First off, in the past year, Apple has been recruiting lots of talent necessary for a move on this scale.

The company has “hired a number of people from the CDN space and also the carrier space, which is probably the best indication that they’ve been working on this for some time,” Matthew Prince, chief executive and a co-founder of CDN and web security startup CloudFlare, told VentureBeat.

What’s more, Apple is one of a very small group of companies for which it makes sense to store and serve content on its own CDN. (Others include Facebook, Google, and potentially Microsoft and Yahoo.) And without question, it’s got the money. With more than $150 billion sitting in the bank, Apple has plenty of cash to spend.

“The rumored cost of Akamai building out their network has been in the kind of $1 billion or $2 billion range,” Prince said. “That’s a rounding error at Apple.”

And Apple has not been shy about building infrastructure, with data centers coming online in Nevada, North Carolina, Oregon, and other places.

Now it’s a question of what prompted the move.
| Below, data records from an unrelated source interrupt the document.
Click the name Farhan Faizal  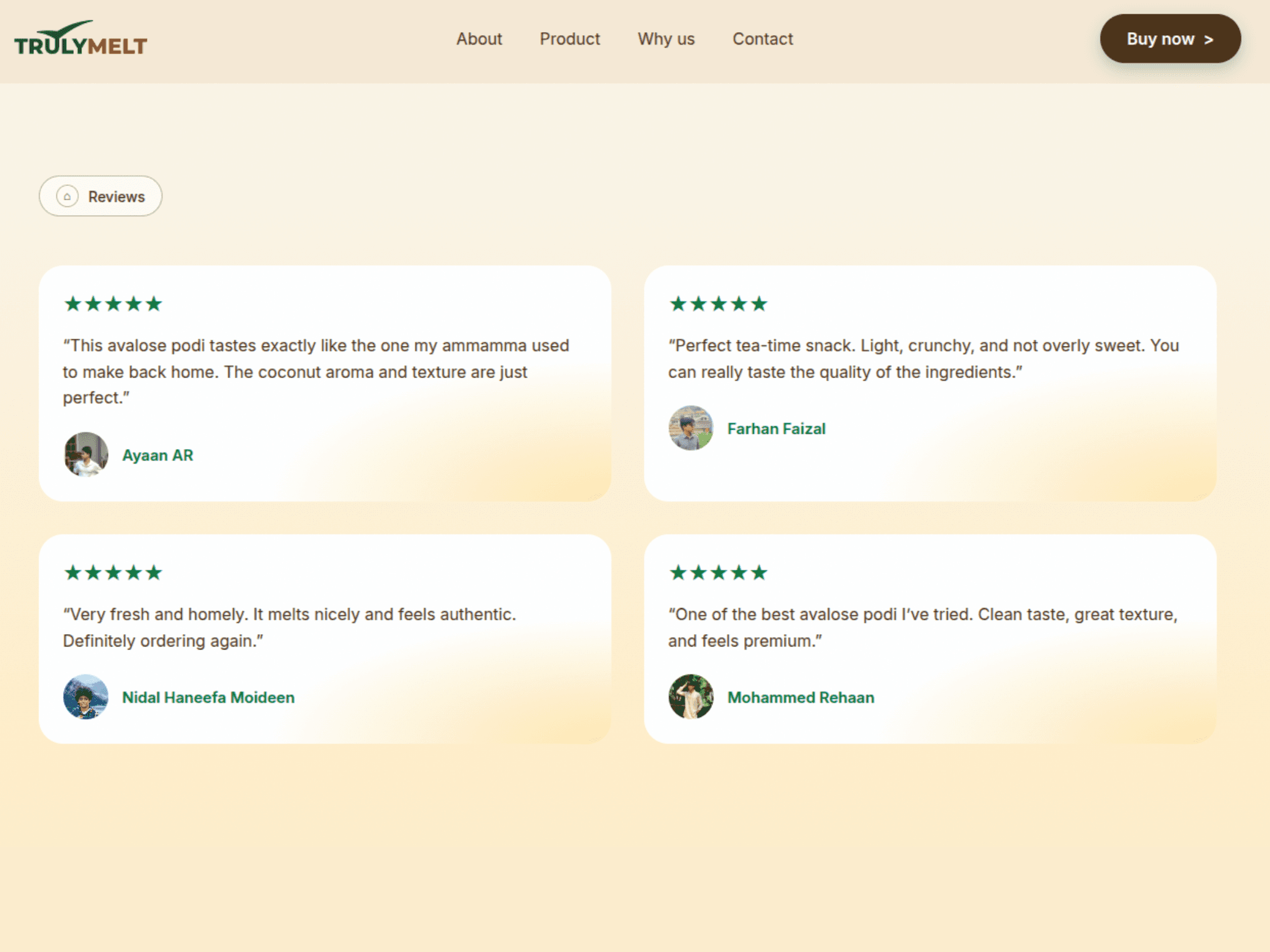pos(776,429)
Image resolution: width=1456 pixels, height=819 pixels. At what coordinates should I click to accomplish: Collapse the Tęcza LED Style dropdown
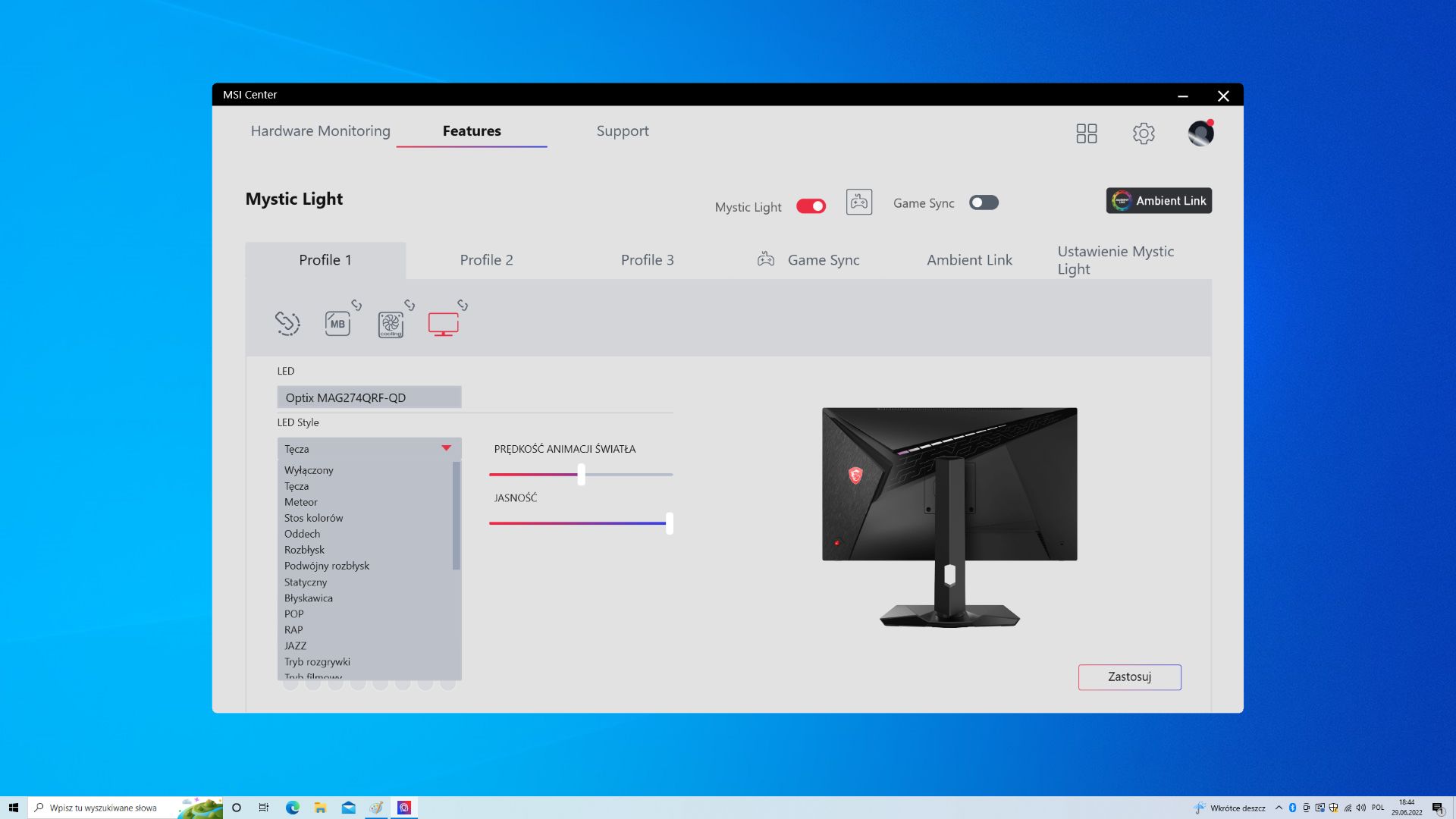(x=446, y=448)
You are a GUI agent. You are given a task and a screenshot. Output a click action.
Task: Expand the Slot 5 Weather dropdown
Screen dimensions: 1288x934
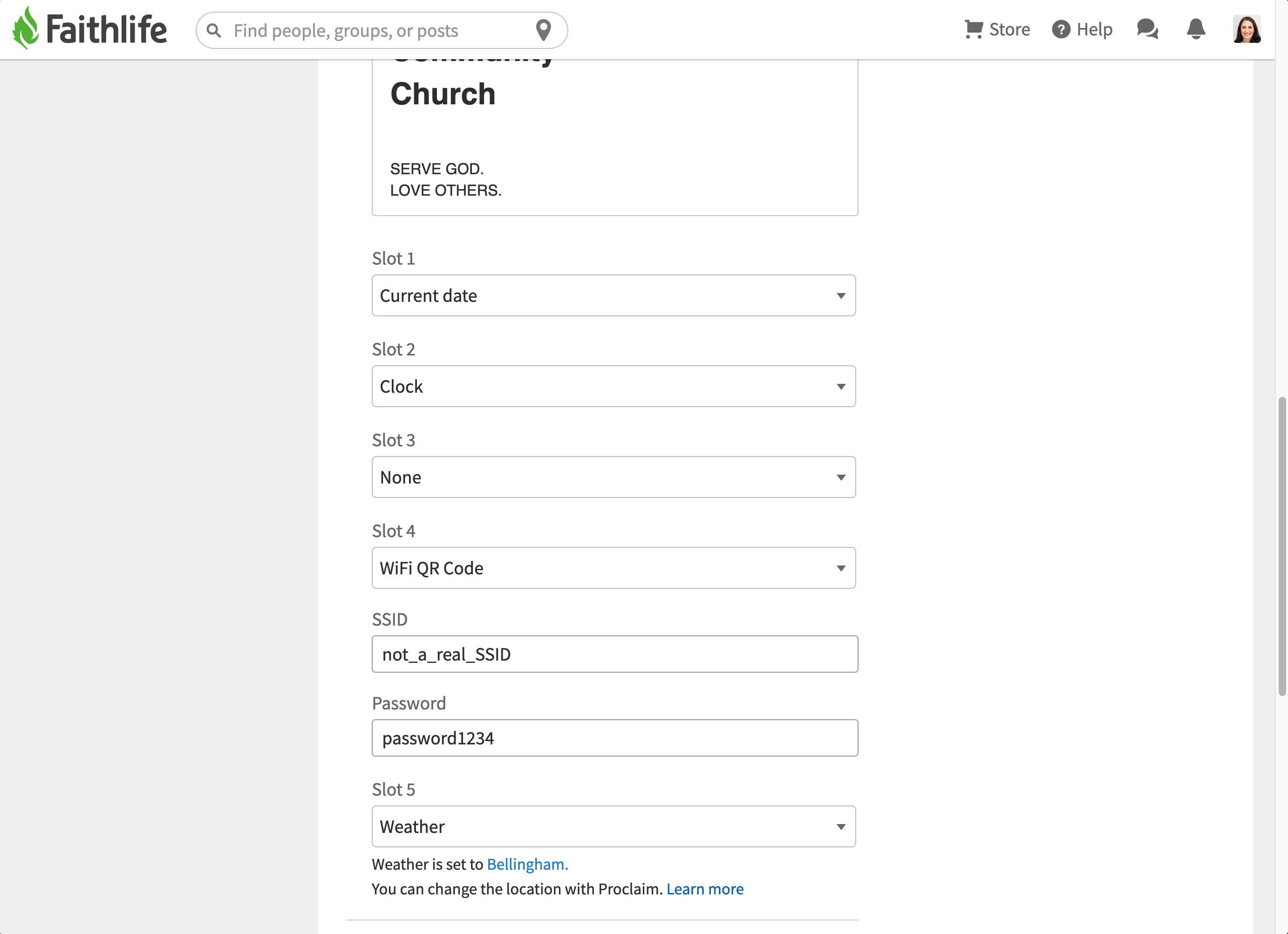click(x=613, y=826)
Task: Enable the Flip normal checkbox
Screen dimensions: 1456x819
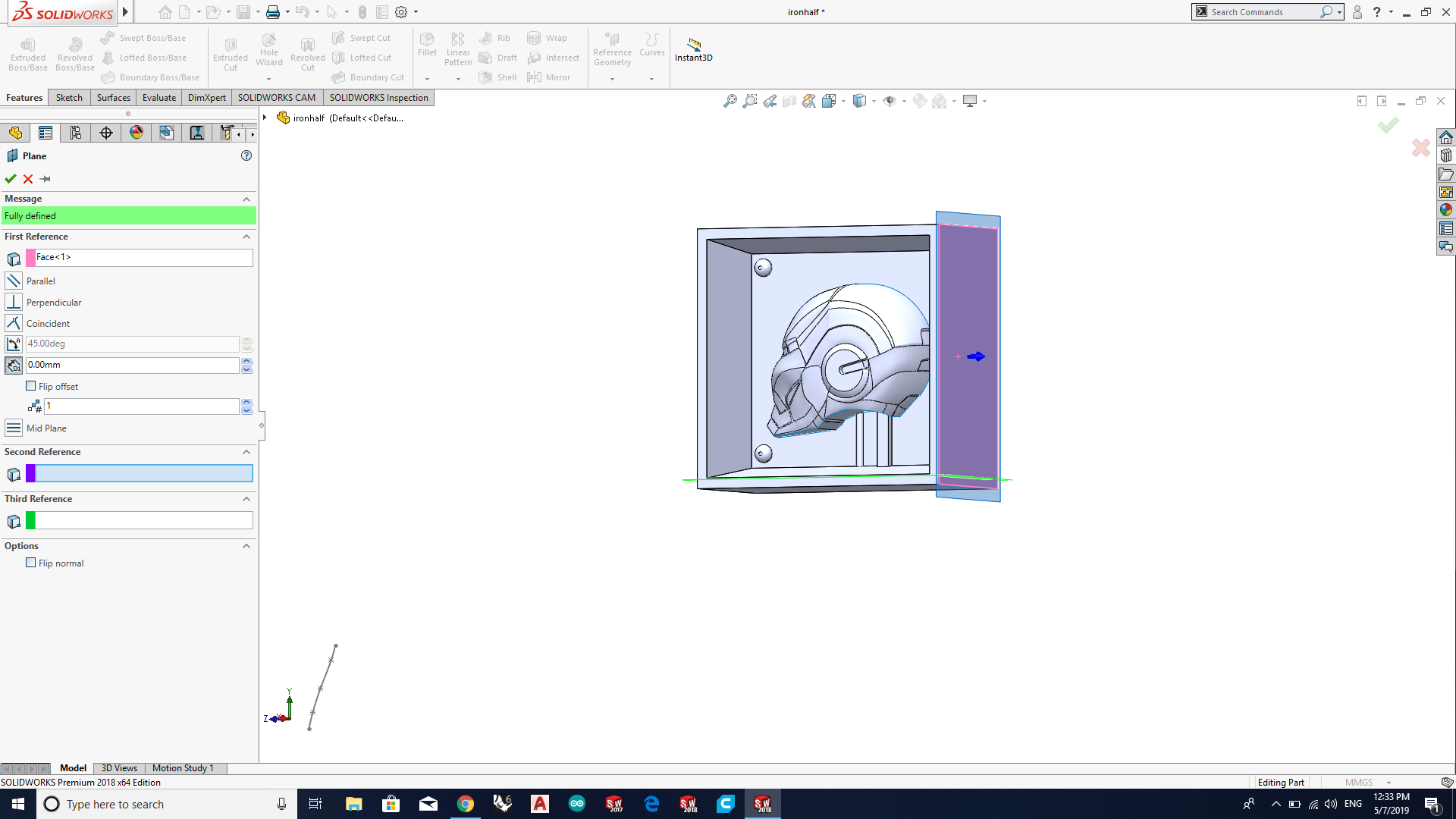Action: [x=31, y=563]
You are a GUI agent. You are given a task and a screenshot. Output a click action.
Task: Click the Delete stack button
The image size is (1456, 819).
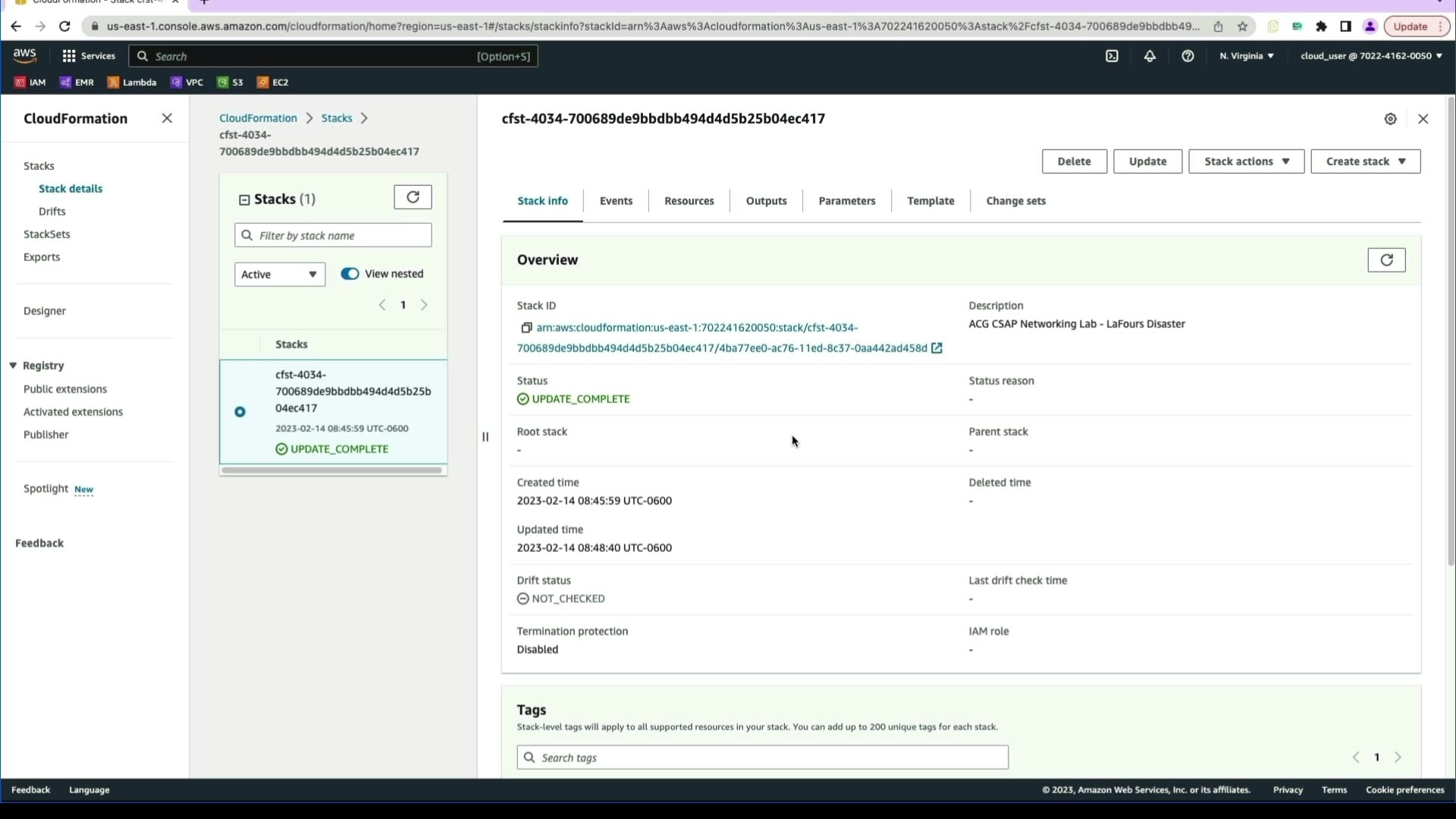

To Prince, three or more reasons could factor in to the decision-making.

Perhaps it makes sense financially now, for at least some traffic, based on a cost-benefit analysis. Perhaps existing CDN vendors can’t meet Apple’s traffic needs, which could be hefty given the rush to download the latest operating system for Apple devices like iPhones, iPads, and MacBooks. And perhaps Apple is not getting the flexibility that it wants.

The tech giant might want to do something special like staged rollouts for operating systems, or use a customized process involving Apple device infrastructure.

“Either traditional CDN vendors can’t support that, or Apple isn’t willing to provide some secret piece of information to the vendors to support it, for some sort of secrecy reason,” Prince said.

Note that not all areas around the world are going through the new Apple CDN for all traffic to Apple materials. A traceroute for an image on Apple’s website from a computer at VentureBeat’s San Francisco headquarters terminated on an Akamai server.

“It’s probably not all or nothing,” Prince said. The company could be doing this only in “regions where makes sense,” he added.

Apple did not respond to VentureBeat’s request for comment.